> [REQUIRED ACTION] Filter the records for lines holding the string "using".

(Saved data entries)
==========
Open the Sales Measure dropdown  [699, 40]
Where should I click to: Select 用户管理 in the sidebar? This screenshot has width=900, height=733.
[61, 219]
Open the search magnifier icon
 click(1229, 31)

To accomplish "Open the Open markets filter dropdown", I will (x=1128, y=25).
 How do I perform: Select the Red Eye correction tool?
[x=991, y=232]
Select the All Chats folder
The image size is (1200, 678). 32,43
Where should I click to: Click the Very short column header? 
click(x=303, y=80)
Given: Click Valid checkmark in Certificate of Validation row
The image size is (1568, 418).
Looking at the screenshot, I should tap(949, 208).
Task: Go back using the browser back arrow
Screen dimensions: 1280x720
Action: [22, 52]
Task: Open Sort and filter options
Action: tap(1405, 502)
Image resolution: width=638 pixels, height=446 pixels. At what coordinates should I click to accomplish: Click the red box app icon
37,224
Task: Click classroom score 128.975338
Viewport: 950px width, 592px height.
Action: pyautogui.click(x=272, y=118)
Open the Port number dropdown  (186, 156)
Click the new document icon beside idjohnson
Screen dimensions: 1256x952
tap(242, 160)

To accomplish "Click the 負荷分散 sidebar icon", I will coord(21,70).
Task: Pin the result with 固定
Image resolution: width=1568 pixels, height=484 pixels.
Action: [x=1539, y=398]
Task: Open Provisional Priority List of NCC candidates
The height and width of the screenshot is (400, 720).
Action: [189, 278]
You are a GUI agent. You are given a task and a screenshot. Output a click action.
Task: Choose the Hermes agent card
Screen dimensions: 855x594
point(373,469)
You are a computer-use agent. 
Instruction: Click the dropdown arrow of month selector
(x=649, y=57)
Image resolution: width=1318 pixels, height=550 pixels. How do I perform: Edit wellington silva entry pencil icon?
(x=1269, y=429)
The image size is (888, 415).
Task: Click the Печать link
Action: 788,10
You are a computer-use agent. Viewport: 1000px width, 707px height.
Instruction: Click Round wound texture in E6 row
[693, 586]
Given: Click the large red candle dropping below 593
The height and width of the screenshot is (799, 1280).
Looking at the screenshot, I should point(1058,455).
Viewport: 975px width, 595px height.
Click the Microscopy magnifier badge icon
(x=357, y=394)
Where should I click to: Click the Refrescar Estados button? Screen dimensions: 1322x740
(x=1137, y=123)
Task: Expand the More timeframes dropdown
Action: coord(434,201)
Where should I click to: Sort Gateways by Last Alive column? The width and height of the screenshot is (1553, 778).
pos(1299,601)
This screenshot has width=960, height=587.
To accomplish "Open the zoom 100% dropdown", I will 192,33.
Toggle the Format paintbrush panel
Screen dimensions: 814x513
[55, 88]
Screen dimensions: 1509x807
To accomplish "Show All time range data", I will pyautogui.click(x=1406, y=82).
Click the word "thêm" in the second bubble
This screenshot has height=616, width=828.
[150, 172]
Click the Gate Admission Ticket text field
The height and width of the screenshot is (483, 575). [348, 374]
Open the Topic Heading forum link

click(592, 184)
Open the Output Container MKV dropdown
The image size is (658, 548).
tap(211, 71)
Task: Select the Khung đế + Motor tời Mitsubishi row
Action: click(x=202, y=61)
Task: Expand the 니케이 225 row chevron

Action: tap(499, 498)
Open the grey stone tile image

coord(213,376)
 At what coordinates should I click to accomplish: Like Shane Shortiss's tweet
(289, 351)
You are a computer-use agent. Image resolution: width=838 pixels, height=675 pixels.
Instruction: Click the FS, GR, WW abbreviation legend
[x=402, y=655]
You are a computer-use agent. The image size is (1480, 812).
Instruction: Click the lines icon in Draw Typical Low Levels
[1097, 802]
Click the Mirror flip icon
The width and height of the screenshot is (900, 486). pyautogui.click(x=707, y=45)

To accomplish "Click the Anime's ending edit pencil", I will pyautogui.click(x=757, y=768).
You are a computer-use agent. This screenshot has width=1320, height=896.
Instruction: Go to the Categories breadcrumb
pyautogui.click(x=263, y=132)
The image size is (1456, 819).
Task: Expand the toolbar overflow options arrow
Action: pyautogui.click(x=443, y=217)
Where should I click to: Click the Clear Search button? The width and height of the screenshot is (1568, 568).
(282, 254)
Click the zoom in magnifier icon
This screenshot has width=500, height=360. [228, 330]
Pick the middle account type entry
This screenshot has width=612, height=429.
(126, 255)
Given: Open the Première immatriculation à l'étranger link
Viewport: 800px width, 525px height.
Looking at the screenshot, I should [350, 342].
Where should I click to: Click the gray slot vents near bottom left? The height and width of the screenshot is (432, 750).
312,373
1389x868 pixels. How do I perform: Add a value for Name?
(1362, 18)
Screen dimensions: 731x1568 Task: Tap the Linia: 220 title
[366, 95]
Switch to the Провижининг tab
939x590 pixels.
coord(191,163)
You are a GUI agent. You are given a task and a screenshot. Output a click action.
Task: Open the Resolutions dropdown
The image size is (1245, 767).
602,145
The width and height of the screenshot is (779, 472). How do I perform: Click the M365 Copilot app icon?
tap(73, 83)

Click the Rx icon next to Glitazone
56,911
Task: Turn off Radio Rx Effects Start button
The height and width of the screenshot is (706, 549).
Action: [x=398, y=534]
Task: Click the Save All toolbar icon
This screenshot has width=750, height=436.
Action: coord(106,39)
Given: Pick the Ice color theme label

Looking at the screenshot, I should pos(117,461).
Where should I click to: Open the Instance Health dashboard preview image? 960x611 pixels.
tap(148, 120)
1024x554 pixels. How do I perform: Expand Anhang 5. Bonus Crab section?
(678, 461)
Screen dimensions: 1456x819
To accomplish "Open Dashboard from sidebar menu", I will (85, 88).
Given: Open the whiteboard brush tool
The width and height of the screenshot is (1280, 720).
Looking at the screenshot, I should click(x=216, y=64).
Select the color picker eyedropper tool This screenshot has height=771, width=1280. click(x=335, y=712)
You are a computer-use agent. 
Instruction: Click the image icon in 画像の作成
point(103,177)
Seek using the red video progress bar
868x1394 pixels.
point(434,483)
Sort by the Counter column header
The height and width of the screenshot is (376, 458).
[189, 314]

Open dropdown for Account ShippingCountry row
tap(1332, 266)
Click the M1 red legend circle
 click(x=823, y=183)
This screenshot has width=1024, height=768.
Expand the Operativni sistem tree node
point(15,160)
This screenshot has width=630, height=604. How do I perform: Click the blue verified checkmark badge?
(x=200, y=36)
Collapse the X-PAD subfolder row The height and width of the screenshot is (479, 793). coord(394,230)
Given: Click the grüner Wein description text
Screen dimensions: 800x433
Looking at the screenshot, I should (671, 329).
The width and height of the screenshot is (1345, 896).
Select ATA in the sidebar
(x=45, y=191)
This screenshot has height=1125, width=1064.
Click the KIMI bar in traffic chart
==========
> [TASK RESPONSE]
Task: Go back using the browser back arrow
Seek using the red video progress bar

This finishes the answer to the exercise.